In Release It!, Michael Nygard explains that a key approach to managing capacity is to balance the capacity of your front-end servers (e.g.,web servers or app servers) with that of your back-end servers. In this brief article we’re going to look at what that means and why it’s such a good idea to pay attention to this aspect of capacity management.
A simple example of wasted capacity
For the sake of example, let’s say that we need to design an application that can support up to 100,000 concurrent user sessions within some given response time SLA. The app domain is such that we can partition the user population and employ a horizontally-scalable, sharded design. When there are problems, we want to try to limit the impact to at most 10% of the users. So we decide to go with ten pools that can handle 10,000 concurrent user sessions each. Each pool will have some number of application servers and some number of database servers.
We don’t know the number of app and database servers required, but we guess that we’re going to need twice as many app servers as database servers. So we try stress testing various pools with that server ratio. Our stress testing reveals that a 6:3 pool can’t handle the necessary load but an 8:4 pool can. It’s important to us to have fault tolerance, so we decide to add one app node and one database node to the pool. That gives us a 9:5 pool ratio, for a total of 90 app servers and 50 database servers, or 140 servers in all as seen in figure 1:
So what do you think?
Improving the utilization of server capacity
It may seem like we did a good job with this. After all, we defined our load requirements, defined a goal around limiting the impact of outages, created a horizontally scalable design to support the requirements, and then performed stress testing to ensure that our individual pools can handle the required load. So our system ought to be able to meet the stated requirements. But could we have done better?
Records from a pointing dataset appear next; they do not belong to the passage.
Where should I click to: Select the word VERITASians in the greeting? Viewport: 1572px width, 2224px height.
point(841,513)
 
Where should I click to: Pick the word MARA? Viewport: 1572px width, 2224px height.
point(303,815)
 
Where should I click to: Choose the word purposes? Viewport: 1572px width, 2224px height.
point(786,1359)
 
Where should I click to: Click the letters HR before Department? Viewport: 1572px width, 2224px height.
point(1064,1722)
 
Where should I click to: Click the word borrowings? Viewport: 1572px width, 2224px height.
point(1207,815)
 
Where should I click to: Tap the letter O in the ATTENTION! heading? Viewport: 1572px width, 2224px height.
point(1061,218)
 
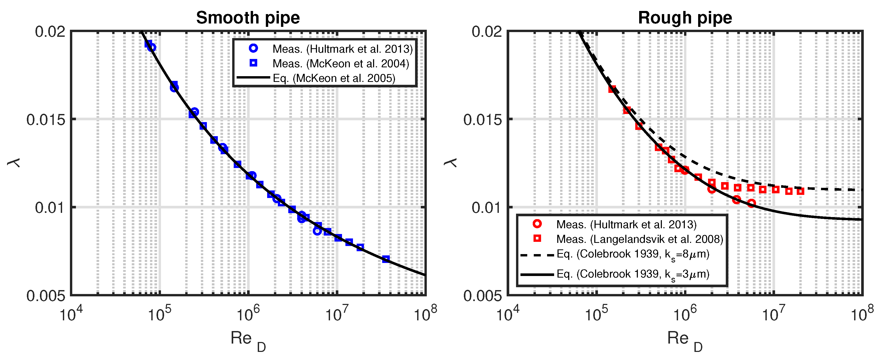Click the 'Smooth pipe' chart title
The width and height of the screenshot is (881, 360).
tap(248, 18)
You may have noticed that in our stress testing of individual pools, we began with an assumption that we’d need twice as many app servers as database servers, but we never actually tested that assumption. Let’s say that we repeat our stress testing and discover that even though a 8:4 ratio handles the load, stress-induced failure lies squarely with the database side of the pool. When the pool “fails” (e.g., stops meeting whatever response time SLA we defined),database server CPU is at 90-95% and app server CPU is humming along at 45%. Through further stress testing we discover that we can reduce the ratio to 5:4 while still meeting the overall requirement to service 10,000 concurrent user sessions within the SLA. We still want to be fault-tolerant, so we revise our pool ratio to 6:5, giving us 60 app servers and 50 database servers, or 110 servers total. That’s a savings of 30 servers over our previous configuration,or 21.4%, and we get it without having to give anything up. Not bad, except for our hardware vendor!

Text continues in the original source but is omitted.